(di Michele Cassano)
ALESSANDRO BARBANO, TROPPI DIRITTI -
L'ITALIA TRADITA DALLA LIBERTA' (MONDADORI, 181 PP, 18 EURO)
Un paese tradito dalla libertà, in cui nessuna elite ha il
coraggio di dire il vero e di fare i conti con minoranze
organizzate sotto la bandiera dei diritti acquisiti. E' lo
scenario che Alessandro Barbano, direttore de Il Mattino,
traccia nel suo ultimo libro. Un scenario di declino, avverte
l'autore, secondo il quale l'ipertrofia di diritti, il
'dirittismo', ha infiltrato tutte le culture politiche del
nostro tempo, bloccando ogni tentativo di riscatto della
società.
Dal riformismo che guarda ai penultimi invece che agli
ultimi, al liberalismo che ha declinato la propria azione in una
prospettiva egoistica, ai populisti che hanno usato la clava dei
diritti contro la delega, che è l'essenza della democrazia:
tutto - sostiene il giornalista - marcia verso una degenerazione
della democrazia nella quale ai diritti non corrispondono
altrettanti doveri. "Se i doveri non ci sono - afferma Barbano
-, i diritti finiscono con il diventare pretese esibite in
pubblica piazza, spesso in contraddizione l'una con l'altra".
"Nelle democrazie moderne - prosegue l'autore - il principio
di autorità è caduto. Ciò è anche un bene da un certo punto di
vista. Ora, però, i diritti, da carburante delle democrazie,
rischiano di diventare fucili puntati contro di esse". A
determinare questa deriva è stata anche l'evoluzione
tecnologica. Un matrimonio a perdere tra diritti e tecnologia:
come nel caso dell'utero in affitto, tutto ciò che è possibile
diventa giusto. Ecco dunque l'allarme di Barbano: se la tecnica
non viene governata, si rischia di diventare schiavi di queste
dinamiche.
La tecnica apre nuove possibilità e i diritti occupano tutti
gli spazi possibili, dando nuovo carburante all'aspirazione a
un'informazione sempre più disintermediata. Uno stato delle cose
che favorisce il proliferare delle fake news e dei contenuti
piratati e fa cadere la mediazione del sapere. E' la morte del
giornalismo - secondo l'autore -, determinata dall'utopia di un
giornalismo diffuso che consente a tutti di immortalare e
raccontare la realtà. Il Movimento 5 stelle - spiega ancora
Barbano - ha utilizzato questo strumento magnifico che è la
'democrazia internettiana', costruendo un'utopia che è risultata
credibile nelle urne. Un partito che ha disintermediato il
rapporto tra massa ed elite, pur nascondendo, dietro questa
disintermediazione di fatto, una gestione verticistica.

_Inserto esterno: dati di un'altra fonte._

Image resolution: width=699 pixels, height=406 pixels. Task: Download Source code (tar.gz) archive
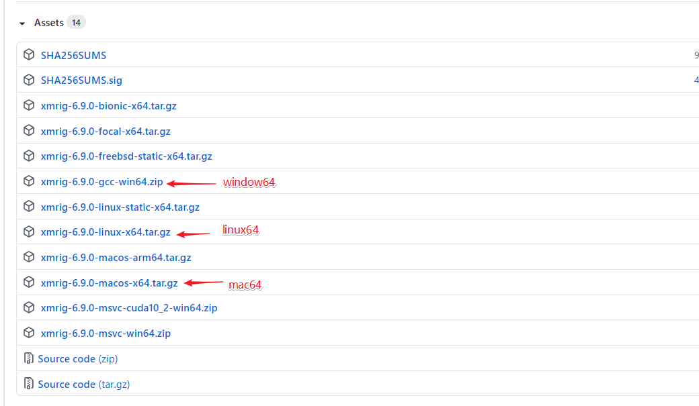(x=83, y=385)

Ecco perché, secondo il giornalista, i 5 Stelle sono una
malattia della democrazia e l'effetto del declino delle culture
tradizionali riformiste e liberali che hanno governato male.

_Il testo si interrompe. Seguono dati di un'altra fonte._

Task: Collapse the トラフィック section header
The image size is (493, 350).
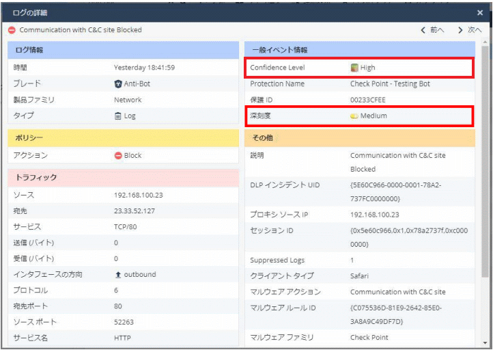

Nella prospettiva dei 5 Stelle qualsiasi riferimento ideologico
e progettuale non esiste. La politica debole, schiava del
consenso, insegue la piazza e cede a ogni tentativo di blindare
il consenso. Tutto cambia in fretta ma nulla in realtà si muove,
aumenta la distanza tra le promesse della politica e la realtà:
si sogna di più e si ottiene sempre di meno.